When the DPJ came to power in 2009, I rejoiced because I thought that Japanese politics had at long last matured, with conservative and liberal forces competing for power. But I soon realized my joy was unfounded as politicians and bureaucrats continued to tell lies and flock to where they could benefit from vested interests and privileges. I might be asking for too much if I want politicians and bureaucrats to have solid political philosophies, but at least I can hope for them to have a strong will to serve the nation.

Once an undisputed global power in science and technology, Japan now lags far behind the United States and China in research. In the 2020 World University Rankings announced by the Times Higher Education, only two Japanese universities — the University of Tokyo and Kyoto University — ranked among the global top 100 institutions, with no other Japanese school placing within the top 300.

An international comparison of research papers in advanced fields such as information and communications, artificial intelligence and autonomous driving that have been published in top journals shows that the U.S. and China are far ahead of other countries in virtually all areas. The share of such papers originating from Europe has not changed much, while Japan’s share has been waning.

Even in the field of electronics, where Japan once held a dominant position, the nation has suffered a miserable decline in the production and sale of electronic equipment, although it still maintains a paper-thin lead in electronic components.

Japanese automakers, a key pillar of the nation’s economy, no longer lead their foreign competitors in technological innovations as represented by “CASE” (connected, autonomous driving, sharing and electric). Indeed, major Japanese automakers have been forced to collaborate with their overseas rivals for survival.

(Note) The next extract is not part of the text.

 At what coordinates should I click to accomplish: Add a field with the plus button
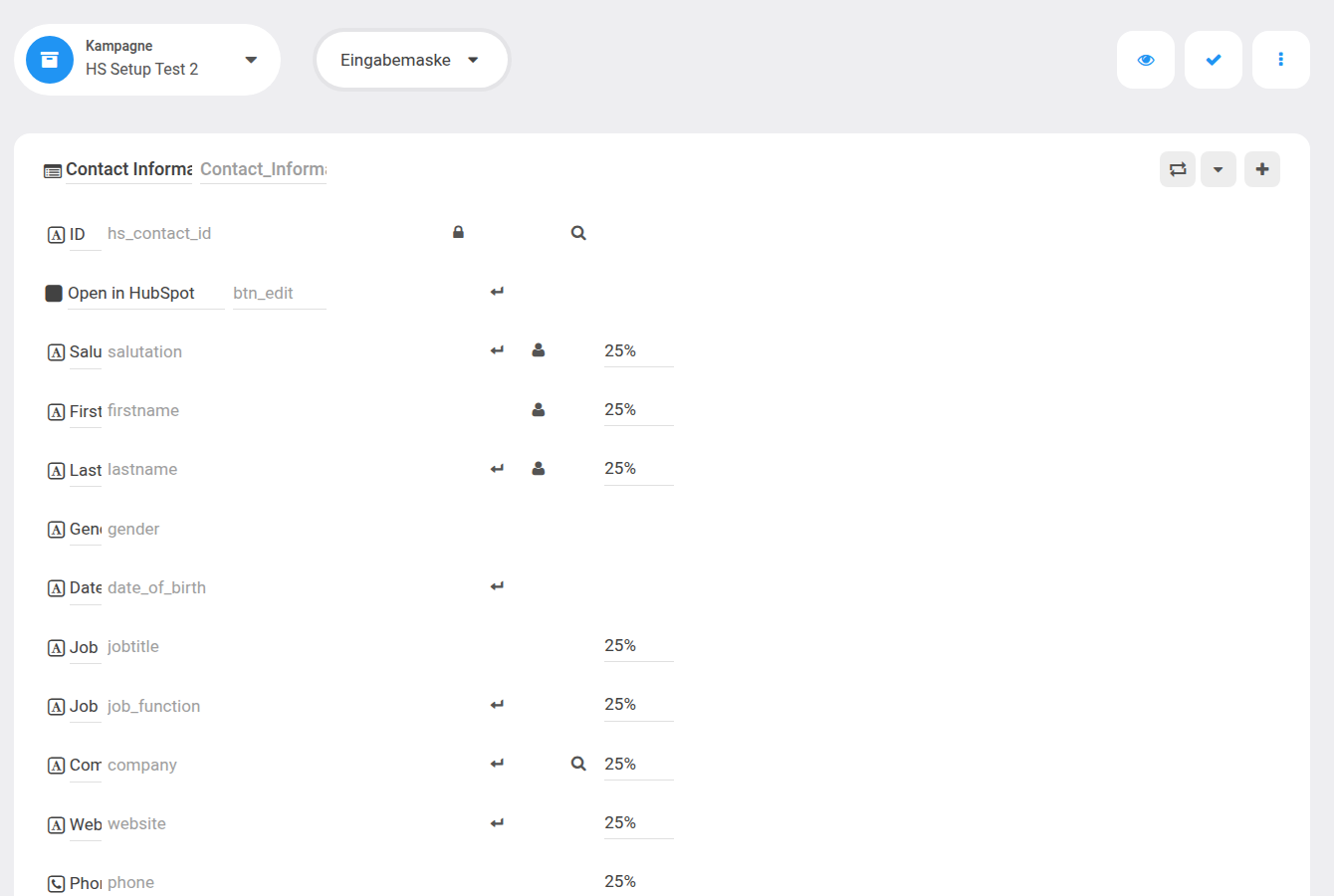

Looking back on the past decade alone, there is no denying that Japan is trapped in a downward spiral. What are the factors that have led to this decline? The first is that between the late 1980s and the early 1990s, the entire country was so exhilarated by its economic bubble that it lost its long tradition of esteeming effort and diligence. Second, both the government and industry were so arrogant that they did not foresee China and South Korea catching up with Japan in manufacturing technologies.

The third factor is that many outstanding young men and women chose the medical profession instead of becoming scientists or engineers. Moreover, many university students who majored in engineering landed jobs at general trading firms and think tanks. In short, engineers in Japan were seen as not receiving the level of social status and income that they deserved.

Fourth, Japan’s elementary and secondary education systems were not suited for nurturing engineers for the information and communications sectors. Many of the attempts by the education ministry to reform the university education system turned out to be anachronistic.

Is there, then, an effective means of rescuing this country from its negative spiral? Unfortunately, no, because each of the four factors that brought about Japan’s decline is either irreversible or will require decades to change course.

That does not mean pessimism is warranted, however. Thatcher, with her new conservative reforms aimed at small government and deregulation, brilliantly saved Britain from the economic stagnation that prevailed from the 1960s to 1970s and was attributed to the “British malaise.”

Thatcher’s reforms had adverse effects such as the expansion of income disparity and a deterioration of public education and healthcare, but those shortcomings were rectified under the leadership of Prime Minister Tony Blair, whose Third Way philosophy was aimed at combining efficiency and social justice, and was different from the social democracy of the old Labour Party and Thatcherism.

Similarly, for this country is recover from its malaise, it is essential to have a political leadership that is prudent, fair and active, and is founded on a solid political philosophy. If this is asking for too much, there may likely be no alternative for Japan but to keep declining.

Takamitsu Sawa is vice director of the International Institute for Advanced Studies in Kizugawa, Kyoto Prefecture.